Alejandro Lagos Rivera (26 March 1894 –?) was a Chilean lawyer, professor, and politician, and a member of the Radical Party (PR). He served as a minister of state during the administration of President Gabriel González Videla.

== Family and education ==
Lagos was born in Santiago on 26 March 1894, the son of Mauricio Lagos Letelier and Mercedes Rivera Valenzuela. He completed his primary and secondary education at the Internado Nacional Barros Arana. He then studied at the Faculty of Law, University of Chile, graduating as a lawyer in 1919 with the thesis Procede de oficio la declaración del concurso de acreedores, en el caso del n° 2 del artículo 690 del Código de Procedimiento Civil.

== Professional career ==
Lagos began his professional career as a filing clerk in the Judicial Service of the State Railway Company (EFE). From 1920 to 1927, he served as secretary of the provincial government of Magallanes. Concurrently, from 1923 to 1928, he taught civics at the local girls' secondary school.

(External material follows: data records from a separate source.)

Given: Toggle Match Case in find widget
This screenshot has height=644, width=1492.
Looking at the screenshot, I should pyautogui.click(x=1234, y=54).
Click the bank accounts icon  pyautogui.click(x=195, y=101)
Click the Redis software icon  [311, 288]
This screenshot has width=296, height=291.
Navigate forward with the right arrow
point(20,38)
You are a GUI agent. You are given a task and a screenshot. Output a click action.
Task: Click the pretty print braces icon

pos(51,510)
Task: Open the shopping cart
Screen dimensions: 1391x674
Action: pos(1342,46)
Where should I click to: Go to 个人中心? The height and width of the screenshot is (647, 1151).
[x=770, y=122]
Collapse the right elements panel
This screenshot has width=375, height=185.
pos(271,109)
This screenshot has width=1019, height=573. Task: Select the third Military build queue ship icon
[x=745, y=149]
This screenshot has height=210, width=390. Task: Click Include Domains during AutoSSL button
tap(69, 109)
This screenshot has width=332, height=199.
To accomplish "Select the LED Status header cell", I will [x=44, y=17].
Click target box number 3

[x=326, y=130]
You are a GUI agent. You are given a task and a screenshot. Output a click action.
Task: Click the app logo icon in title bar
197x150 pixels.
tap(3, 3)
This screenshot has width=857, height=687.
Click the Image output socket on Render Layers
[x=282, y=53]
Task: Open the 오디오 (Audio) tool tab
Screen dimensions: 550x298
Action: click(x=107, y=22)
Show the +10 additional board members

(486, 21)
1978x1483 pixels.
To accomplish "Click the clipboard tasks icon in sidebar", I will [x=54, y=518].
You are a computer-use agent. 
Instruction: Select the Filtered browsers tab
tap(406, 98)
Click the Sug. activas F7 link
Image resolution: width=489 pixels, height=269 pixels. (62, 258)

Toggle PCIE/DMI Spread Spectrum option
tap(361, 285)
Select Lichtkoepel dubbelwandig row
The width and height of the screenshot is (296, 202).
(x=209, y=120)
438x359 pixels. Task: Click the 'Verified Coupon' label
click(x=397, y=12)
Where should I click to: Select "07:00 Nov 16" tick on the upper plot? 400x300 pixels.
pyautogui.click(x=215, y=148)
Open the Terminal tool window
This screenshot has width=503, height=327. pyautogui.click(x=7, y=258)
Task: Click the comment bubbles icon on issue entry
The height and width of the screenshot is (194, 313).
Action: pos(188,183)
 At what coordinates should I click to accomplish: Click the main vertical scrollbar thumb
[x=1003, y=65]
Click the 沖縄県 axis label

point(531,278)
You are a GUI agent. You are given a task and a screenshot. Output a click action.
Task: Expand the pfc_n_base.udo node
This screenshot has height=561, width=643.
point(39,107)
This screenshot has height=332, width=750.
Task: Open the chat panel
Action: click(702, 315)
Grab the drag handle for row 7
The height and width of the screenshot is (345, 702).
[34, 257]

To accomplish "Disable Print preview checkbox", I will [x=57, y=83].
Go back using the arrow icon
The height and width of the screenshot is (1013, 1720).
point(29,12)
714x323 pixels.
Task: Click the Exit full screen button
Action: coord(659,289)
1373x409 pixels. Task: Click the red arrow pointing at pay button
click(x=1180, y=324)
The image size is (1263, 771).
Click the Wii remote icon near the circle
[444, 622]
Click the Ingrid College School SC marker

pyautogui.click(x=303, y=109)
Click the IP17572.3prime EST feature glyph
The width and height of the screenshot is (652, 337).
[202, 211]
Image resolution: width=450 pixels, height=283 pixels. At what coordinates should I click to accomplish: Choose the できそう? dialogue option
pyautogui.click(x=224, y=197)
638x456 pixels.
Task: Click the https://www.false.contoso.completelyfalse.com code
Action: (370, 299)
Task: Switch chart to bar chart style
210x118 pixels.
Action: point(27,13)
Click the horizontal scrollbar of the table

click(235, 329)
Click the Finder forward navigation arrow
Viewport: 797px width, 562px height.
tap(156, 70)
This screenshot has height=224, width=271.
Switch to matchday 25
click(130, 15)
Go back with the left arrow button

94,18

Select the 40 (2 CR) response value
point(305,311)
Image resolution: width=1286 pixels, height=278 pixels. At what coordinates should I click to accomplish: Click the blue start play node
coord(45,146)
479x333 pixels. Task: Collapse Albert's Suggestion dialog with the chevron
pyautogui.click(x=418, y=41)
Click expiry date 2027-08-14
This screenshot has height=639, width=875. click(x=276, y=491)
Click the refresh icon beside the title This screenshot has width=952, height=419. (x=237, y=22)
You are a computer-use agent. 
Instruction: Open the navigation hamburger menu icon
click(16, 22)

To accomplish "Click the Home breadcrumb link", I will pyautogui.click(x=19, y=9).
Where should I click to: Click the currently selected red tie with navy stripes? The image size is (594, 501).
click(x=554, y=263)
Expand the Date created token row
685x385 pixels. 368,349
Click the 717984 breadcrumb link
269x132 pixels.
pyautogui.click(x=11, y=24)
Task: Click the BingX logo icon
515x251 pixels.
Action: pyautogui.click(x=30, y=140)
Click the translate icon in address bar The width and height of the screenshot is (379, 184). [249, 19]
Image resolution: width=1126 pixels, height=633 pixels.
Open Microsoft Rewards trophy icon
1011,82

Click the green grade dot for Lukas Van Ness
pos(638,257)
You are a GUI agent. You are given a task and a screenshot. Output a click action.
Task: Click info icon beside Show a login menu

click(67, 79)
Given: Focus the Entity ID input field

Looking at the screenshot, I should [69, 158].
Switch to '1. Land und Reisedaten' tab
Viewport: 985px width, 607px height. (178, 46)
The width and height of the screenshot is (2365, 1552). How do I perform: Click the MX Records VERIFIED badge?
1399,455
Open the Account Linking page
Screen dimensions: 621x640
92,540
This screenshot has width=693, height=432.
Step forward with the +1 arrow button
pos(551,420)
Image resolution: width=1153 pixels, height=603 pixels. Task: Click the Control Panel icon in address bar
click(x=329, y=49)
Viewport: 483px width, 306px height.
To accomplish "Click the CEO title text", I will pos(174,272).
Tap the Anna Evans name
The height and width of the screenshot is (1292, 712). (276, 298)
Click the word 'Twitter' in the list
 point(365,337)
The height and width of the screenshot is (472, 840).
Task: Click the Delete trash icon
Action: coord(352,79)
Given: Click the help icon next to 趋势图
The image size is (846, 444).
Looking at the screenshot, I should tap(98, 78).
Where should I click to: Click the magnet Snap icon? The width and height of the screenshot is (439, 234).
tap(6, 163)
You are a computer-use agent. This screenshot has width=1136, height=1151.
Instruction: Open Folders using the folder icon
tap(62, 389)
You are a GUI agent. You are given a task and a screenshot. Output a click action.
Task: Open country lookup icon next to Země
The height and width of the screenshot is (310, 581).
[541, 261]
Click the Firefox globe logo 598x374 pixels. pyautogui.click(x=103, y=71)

He also worked as legal counsel for several institutions and companies, including Sociedad Menéndez Behety, Compañía Chilena Naval Interoceánica, Sociedad Rural de Chile, and the Sociedad Cinematográfica y Teatral de Punta Arenas. He also contributed to the local press and served as vice-president of the Club de Magallanes, as well as a director of the Club Hípico de Santiago and the Sociedad Valle de Chacabuco.

== Political career ==
Lagos was a member of the Radical Party (PR), in which he served as first vice-president, and was a founder of the party's Punta Arenas assembly. During the administration of President Juan Antonio Ríos, also a Radical, he was appointed Intendant of Magallanes on 2 April 1942. He served in that position until 7 June 1943, when he was appointed Minister of Lands and Colonization, a post he held until 1 September of the same year.